··· Text section ···

February 24th, 2011, 8:36 am
Craig said:
I wonder what kind of response you’ve gotten from the leftists at the Huntington Post with your claims the US has not been sufficiently hard on Muammar over the years? Are they accepting of that nonsense?
February 24th, 2011, 3:24 pm
مغترب عربي عراقي said:
Gaddafi is your turns NOW!
My dream comes true ONLY when ALL Arab dictators toppled down one after another… ALL OF THEM!
In fact, it’s a reality NO MORE A DREAM!
ARAB PEOPLE ARE ALIVE….
February 25th, 2011, 12:53 pm
Mohja said:
Thank you for reminding people that Qaddafi is not a joke. I am tired of the links to his antics and outfits, even though they come to me now at a heightened pace from well-intentioned supporters of freedom for Libya. Qaddafi’s victims aren’t laughing.
February 25th, 2011, 6:56 pm
Razee said:
Gaddafi’s own higher-ups are warning that he has chemical and biological weapons.That should be enough cause for armed international intervention!
February 26th, 2011, 6:19 pm
nata said:
the Libyans are being so brave – I hope Ghaddafi will step down soon before more Libyans dies. I often wonder if I was in this situation would I have been brave enough to protest —- I hope so.
On another note, these demonstrations and toppling of dictators reminds me how connected the world is. I don’t believe without journalists and ordinary people using social media to broadcast to everyone what is going on and essentially shaming the dictators, connecting the world, that these dictators would have felt any pressure to step down. Few regions of the world seem immune to this pressure – perhpas N. Korea and also China somewhat. It’s important that the news has reached us in the West.

··· Entries provided ···

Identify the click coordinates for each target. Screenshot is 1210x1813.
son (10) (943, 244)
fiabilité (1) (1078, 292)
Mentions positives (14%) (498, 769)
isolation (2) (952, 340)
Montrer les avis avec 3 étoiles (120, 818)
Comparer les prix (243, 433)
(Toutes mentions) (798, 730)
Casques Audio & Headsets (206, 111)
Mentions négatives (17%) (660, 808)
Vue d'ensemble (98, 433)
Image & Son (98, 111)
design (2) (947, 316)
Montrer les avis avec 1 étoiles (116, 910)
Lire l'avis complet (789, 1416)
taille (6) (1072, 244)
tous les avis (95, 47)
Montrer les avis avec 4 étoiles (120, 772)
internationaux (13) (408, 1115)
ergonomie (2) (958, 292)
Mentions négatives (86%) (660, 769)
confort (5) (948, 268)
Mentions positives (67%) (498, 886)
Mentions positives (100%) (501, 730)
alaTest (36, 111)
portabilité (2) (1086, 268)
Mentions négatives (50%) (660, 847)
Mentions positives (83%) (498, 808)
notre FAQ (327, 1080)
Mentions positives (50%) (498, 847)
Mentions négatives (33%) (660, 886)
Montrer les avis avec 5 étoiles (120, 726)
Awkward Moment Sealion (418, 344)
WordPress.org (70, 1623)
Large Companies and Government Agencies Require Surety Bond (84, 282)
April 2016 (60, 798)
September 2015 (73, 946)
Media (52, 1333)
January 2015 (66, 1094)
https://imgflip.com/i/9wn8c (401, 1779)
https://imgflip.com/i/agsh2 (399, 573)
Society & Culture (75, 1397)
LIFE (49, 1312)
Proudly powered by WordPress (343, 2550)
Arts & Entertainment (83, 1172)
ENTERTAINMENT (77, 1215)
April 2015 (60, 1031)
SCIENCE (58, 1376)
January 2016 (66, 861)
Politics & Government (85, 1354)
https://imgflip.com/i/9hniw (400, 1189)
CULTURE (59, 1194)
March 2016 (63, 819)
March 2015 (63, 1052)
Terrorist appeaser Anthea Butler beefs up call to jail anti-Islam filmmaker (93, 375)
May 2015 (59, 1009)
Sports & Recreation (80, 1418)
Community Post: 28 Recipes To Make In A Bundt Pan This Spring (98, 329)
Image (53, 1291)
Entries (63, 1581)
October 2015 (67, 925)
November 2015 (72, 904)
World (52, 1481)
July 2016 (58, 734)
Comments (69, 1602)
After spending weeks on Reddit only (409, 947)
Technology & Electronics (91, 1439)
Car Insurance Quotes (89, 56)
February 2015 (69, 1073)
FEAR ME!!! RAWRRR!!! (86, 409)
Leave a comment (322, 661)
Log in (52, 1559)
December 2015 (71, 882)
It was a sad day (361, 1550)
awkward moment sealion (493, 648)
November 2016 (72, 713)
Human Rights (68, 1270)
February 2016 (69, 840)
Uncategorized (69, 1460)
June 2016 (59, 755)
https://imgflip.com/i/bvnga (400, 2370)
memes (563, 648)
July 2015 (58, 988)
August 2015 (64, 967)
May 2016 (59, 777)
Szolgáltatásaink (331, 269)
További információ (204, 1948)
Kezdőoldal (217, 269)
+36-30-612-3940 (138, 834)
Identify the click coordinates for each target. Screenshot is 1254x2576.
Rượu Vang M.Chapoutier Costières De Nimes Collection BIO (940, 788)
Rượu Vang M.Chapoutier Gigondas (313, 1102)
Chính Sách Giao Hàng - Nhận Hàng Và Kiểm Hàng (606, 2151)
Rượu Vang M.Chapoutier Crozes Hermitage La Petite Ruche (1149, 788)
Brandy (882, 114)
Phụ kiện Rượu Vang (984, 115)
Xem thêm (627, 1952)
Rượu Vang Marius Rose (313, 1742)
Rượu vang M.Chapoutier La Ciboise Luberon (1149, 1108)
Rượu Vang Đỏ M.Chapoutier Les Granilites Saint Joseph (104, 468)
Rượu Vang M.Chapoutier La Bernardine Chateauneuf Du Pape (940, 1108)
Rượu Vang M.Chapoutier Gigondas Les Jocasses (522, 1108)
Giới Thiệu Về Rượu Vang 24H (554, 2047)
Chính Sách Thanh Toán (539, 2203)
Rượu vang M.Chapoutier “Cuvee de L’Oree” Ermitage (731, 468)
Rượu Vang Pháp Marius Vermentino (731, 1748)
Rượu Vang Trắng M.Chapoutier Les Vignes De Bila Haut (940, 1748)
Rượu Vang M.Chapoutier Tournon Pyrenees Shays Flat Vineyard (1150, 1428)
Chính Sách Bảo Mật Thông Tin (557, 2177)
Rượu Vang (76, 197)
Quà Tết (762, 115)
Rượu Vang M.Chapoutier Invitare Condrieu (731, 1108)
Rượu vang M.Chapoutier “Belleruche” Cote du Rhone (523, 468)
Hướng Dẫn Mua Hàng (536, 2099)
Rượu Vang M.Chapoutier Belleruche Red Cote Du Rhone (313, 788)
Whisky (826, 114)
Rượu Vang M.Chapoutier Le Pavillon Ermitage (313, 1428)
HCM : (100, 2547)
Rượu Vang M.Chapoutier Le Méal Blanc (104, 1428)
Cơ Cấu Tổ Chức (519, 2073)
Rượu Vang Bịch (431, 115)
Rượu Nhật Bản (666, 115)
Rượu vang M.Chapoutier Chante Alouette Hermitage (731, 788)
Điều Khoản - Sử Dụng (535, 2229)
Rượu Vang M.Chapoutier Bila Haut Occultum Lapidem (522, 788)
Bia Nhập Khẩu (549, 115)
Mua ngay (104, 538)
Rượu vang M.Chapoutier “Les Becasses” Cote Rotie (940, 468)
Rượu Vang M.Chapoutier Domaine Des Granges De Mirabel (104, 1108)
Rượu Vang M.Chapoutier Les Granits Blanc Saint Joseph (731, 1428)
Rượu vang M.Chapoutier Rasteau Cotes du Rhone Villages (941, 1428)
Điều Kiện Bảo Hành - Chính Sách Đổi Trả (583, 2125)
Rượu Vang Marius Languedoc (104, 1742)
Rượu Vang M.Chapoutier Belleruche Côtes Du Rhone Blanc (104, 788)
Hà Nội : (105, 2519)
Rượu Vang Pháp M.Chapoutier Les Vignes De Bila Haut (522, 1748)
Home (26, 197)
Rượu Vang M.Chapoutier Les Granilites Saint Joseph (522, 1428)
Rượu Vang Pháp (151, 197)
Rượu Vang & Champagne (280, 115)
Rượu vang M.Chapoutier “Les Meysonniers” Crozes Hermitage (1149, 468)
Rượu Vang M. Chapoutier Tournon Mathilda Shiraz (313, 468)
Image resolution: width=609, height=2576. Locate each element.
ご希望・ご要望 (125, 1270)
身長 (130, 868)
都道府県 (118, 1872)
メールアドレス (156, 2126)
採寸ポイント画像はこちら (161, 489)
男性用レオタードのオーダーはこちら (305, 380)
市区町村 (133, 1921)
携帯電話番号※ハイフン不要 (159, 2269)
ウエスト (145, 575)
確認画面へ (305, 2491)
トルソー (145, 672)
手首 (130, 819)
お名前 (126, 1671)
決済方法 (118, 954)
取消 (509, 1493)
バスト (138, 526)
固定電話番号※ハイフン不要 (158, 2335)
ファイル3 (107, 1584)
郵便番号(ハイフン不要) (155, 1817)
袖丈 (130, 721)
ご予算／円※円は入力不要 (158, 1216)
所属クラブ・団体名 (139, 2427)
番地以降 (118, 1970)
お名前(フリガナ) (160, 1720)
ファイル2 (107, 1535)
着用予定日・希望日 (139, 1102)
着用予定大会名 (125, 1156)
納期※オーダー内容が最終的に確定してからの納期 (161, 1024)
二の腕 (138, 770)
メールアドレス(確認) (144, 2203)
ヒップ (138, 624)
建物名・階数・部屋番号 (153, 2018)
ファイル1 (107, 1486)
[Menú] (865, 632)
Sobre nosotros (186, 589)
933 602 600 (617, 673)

···

# Work order 1:
Name every commenter who posts in the reader comments about Gaddafi.
# Work order 2:
Continue the reader comments about Gaddafi after the last sentence shown.
The listing has nothing to do with the text.

# Task response 1:
Craig, مغترب عربي عراقي, Mohja, Razee, nata

# Task response 2:
February 27th, 2011, 6:04 pm
Chuckterzella said:
I’ve been following Mona’s tweets for a week or two now. I spend my writing life trying to male jokes about those in power, but Lybia is not funny. I just wish I knew what the Lybian fighters want from the rest of the world. My country & theEU have drones to take out govt. tanks & big guns. There must be ways to help these guys, but I can’t figure out what the citizens want from the rest of the world. The reports are breaking my heart. It’s like watching the Balkans all over again… I got to be friends with some Muslim refugees laterom and they all wondered why we waited so long to take out the Serb army.
Tell me, what do we tell our government? Please.
March 6th, 2011, 11:02 am
Chuckterzella said:
Please excuse the spelling & grammar mistakes… big fingers, little keyboard.
March 6th, 2011, 11:09 am
inka said:
I hope they succeed..and soon.That man has to go.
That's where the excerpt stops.